Date of Award


Degree Type


Degree Name

Doctor of Philosophy


Aerospace Engineering

Major Professor

Trevor Moeller

Committee Members

Roy Schulz, James Simonton, Phuriwat Anusonit-Inthra


The investigation of fuel delivery mechanisms is a critical design point in the development of supersonic combustion ramjet (scramjet) technology. Primary challenges include proper penetration of the jet in the supersonic cross-flow while keeping total pressure losses and wall drag to a minimum. To reduce drag and heat loads especially at high burner entry Mach numbers it is desirable to use a minimally intrusive means of fuel delivery.
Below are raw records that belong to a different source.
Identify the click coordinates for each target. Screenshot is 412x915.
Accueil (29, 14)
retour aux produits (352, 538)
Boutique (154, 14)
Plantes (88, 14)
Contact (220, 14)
Pulsation of gaseous jets has been shown to increase penetration and mixing in subsonic flows. A limited number of experimental studies and even fewer numerical studies have suggested that when applied to supersonic crossflows, gaseous jets pulsed in the kilohertz range of frequencies improve jet penetration and mixing. To improve on the limited number of numerical studies of pulsed jets in supersonic crossflows (PJISF), 2D and 3D computational fluid dynamics (CFD) simulation models of non-excited (steady) and sinusoidally excited (pulsed) jets were constructed using ANSYS FLUENT 15.0. The 2D results included pulsation at 8, 16, 32 and 48 kHz. These simulation results showed that pulsation at 16 kHz provided the best penetration improvement in the jet near field and far field among all frequencies sampled.
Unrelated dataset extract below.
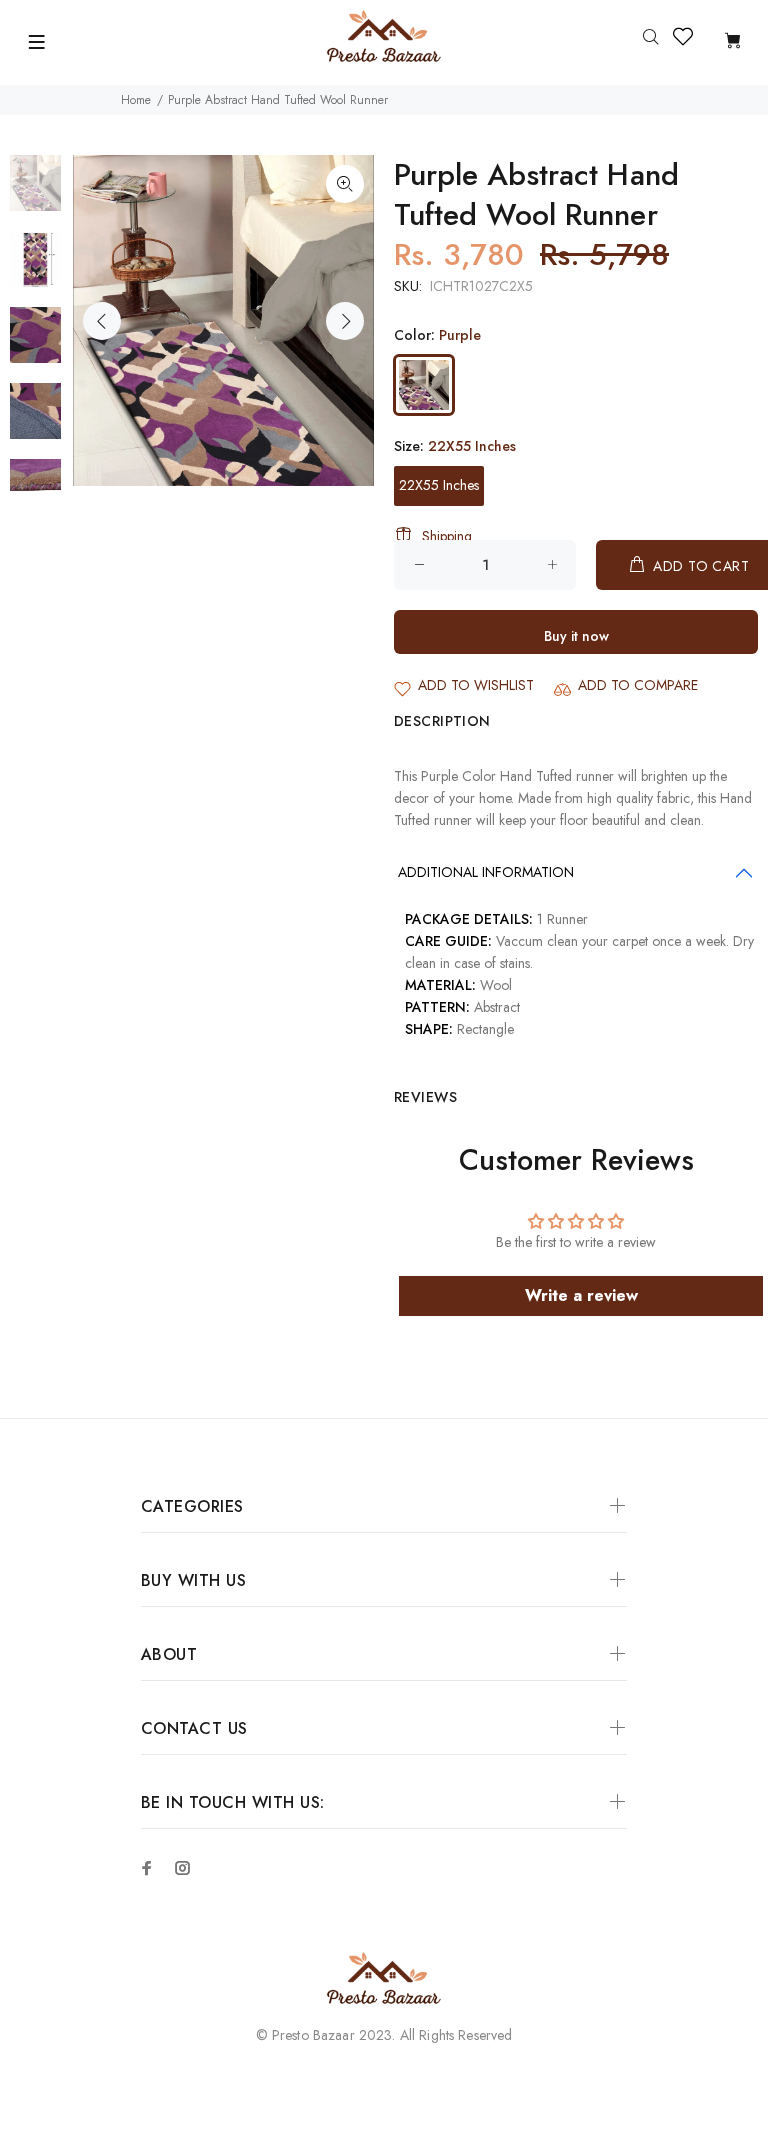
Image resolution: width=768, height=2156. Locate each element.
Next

A 3D wall-modeled Large Eddy Simulation (WMLES) was constructed with the goals resolving large scale turbulent flow structure and time evolution of a jet pulsed in a supersonic crossflow, as well as to compare the effects of sinusoidal pulsation at 16 kHz with steady injection for the same flow conditions as the 2D case. A comparison of the jet trajectories between the steady and pulsed injection cases demonstrated that for sinusoidal pulsation of a jet at 16 kHz over the equivalent cycle averaged injection total pressure and momentum flux ratio, pressure, jet penetration is improved over the steady jet, up to 50% in the near field of the jet. Furthermore, improved mass concentration decay associated with jet-crossflow mixing and far field total pressure recovery has been demonstrated as a result of pulsation of the jet.